■ PROBLEM DESCRIPTION
Needed from the data below: every line from the one with "Task: Open the Cinebench File menu" up to and including the one with "This screenshot has height=405, width=720.", repeated exactly and with nothing else.

■ GIVEN INFORMATION
»»
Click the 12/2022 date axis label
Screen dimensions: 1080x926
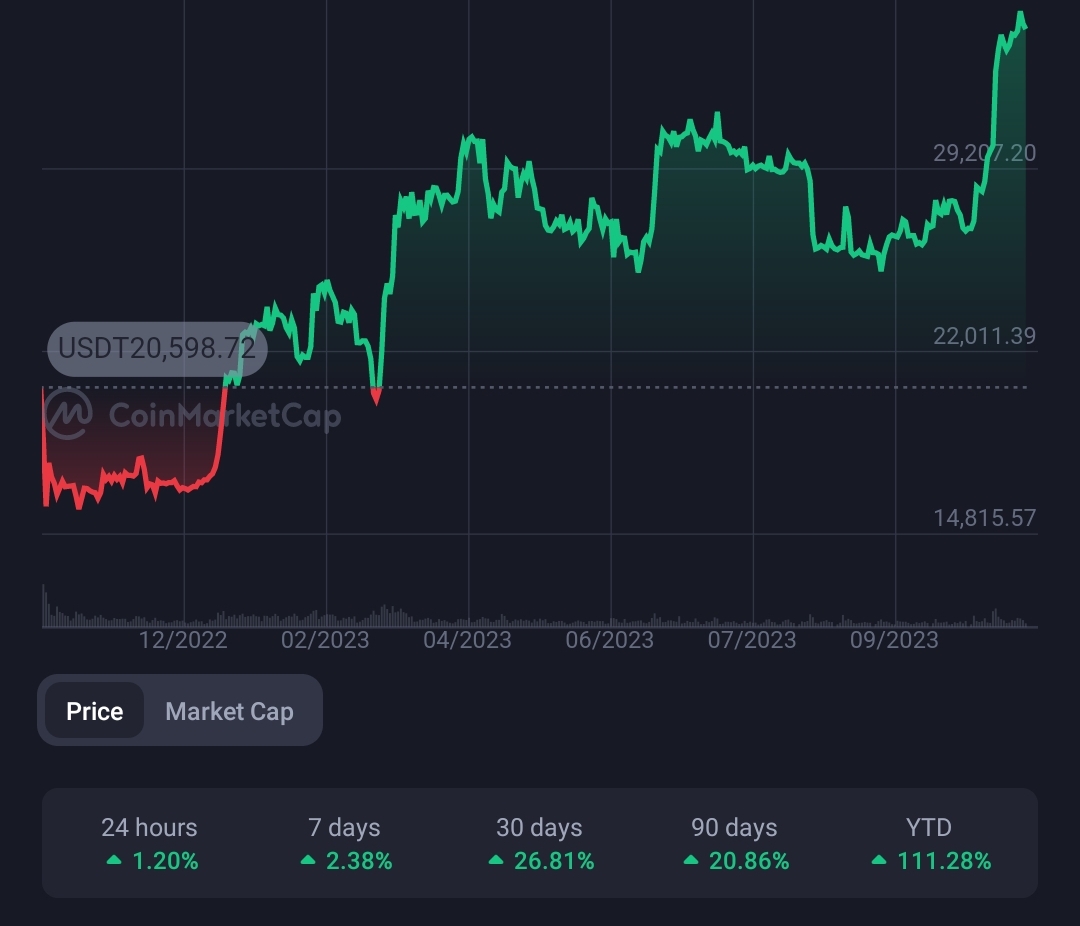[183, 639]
««
»»
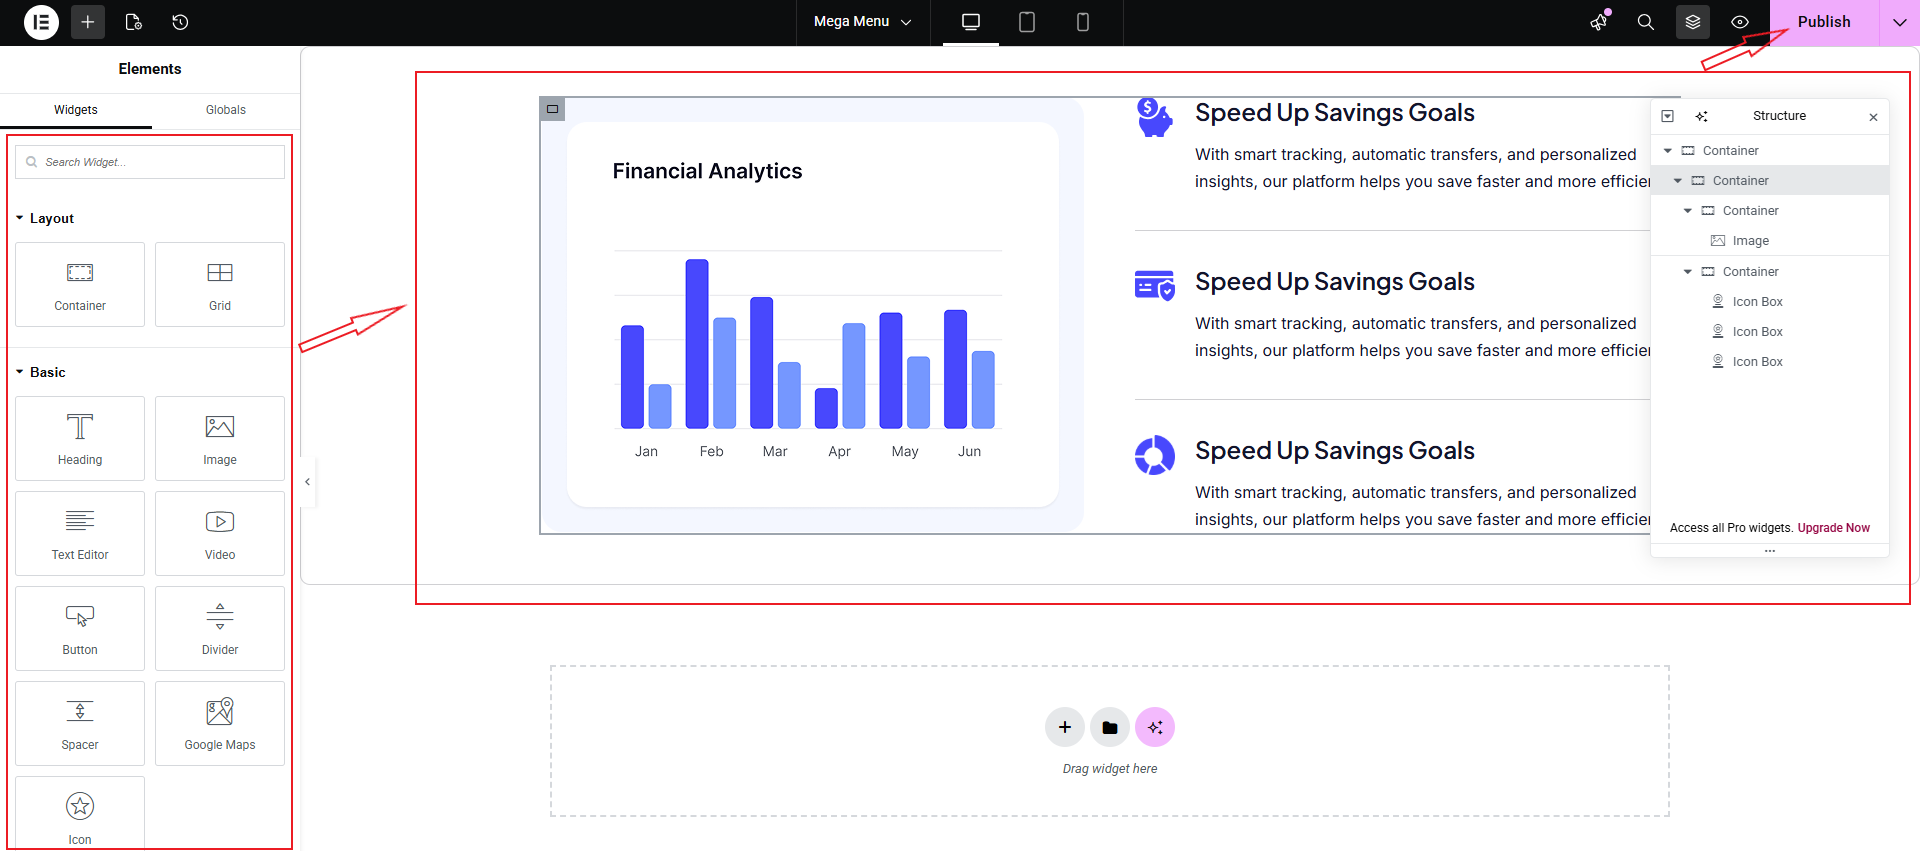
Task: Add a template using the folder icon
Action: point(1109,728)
««
»»
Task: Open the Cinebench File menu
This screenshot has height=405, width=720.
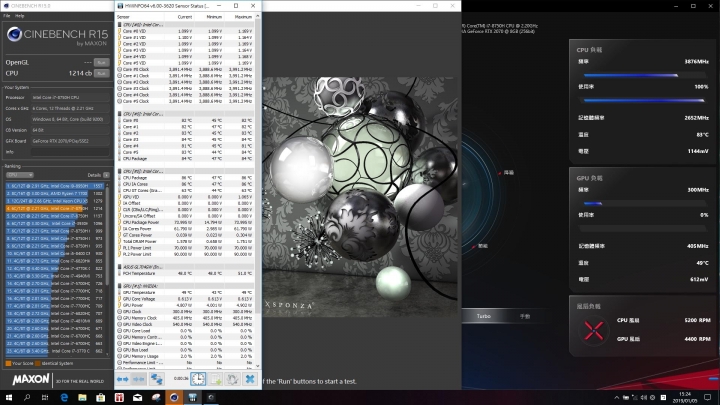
««
■ RESULT BELOW
Task: Open the Cinebench File menu
This screenshot has height=405, width=720.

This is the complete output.